Polizia di Stato Catania: sequestrati 50.000 euro a un pregiudicato in via della Concordia
Bloccato in scooter con 50 mila euro in contanti nel borsello: la Polizia denuncia un quarantasettenne a Catania. L’uomo, fermato in via della Concordia nel cuore della notte, ha tentato la fuga prima di fornire una giustificazione inverosimile agli agenti: «Li porto con me per paura dei ladri in casa».
La Polizia di Stato ha deferito all’Autorità Giudiziaria un catanese di 47 anni, nell’ipotesi di ricettazione. L’uomo, un pluripregiudicato con precedenti per reati contro il patrimonio, è stato intercettato dai poliziotti della Squadra Volanti della Questura di Catania durante un controllo di routine in via della Concordia, nel quartiere San Cristoforo.
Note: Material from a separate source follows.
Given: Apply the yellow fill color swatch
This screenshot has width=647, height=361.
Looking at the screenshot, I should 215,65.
Alla vista della pattuglia, il soggetto ha tentato di dileguarsi in sella al proprio scooter, venendo tuttavia prontamente raggiunto e bloccato dagli agenti.
Il tesoro nel borsello e la giustificazione “poco plausibile”
Sin dalle prime fasi dell’accertamento, il quarantasettenne ha mostrato un atteggiamento sospetto, stringendo a sé con nervosismo un borsello a tracolla apparso decisamente voluminoso. Una volta invitato a svuotarne il contenuto, i poliziotti hanno rinvenuto cinque mazzette di banconote per un ammontare complessivo di 50 mila euro. Interrogato sulla provenienza dell’ingente somma, l’uomo ha sostenuto di girare abitualmente con il denaro al seguito per timore che eventuali ladri potessero derubarlo all’interno della propria abitazione in sua assenza, spiegazione apparsa del tutto incredibile agli inquirenti.
Sequestro preventivo e banconote false
L’intera somma è stata sottoposta a sequestro preventivo in attesa di chiarirne l’origine, verosimilmente legata ad attività illecite. Dai primi rilievi effettuati sui contanti, i poliziotti hanno inoltre individuato una banconota falsa all’interno delle mazzette. Il biglietto contraffatto sarà ora oggetto di specifici accertamenti specialistici in materia di anti-falsificazione presso la Banca d’Italia, per determinarne la fattura e l’eventuale provenienza da centrali di clonazione già note alle forze dell’ordine.
Le persone coinvolte sono da considerarsi innocenti fino a eventuale sentenza definitiva di condanna, nel pieno rispetto del principio di presunzione di innocenza. Chiunque voglia esercitare il diritto di replica può farlo nei modi e nei termini previsti dalla legge.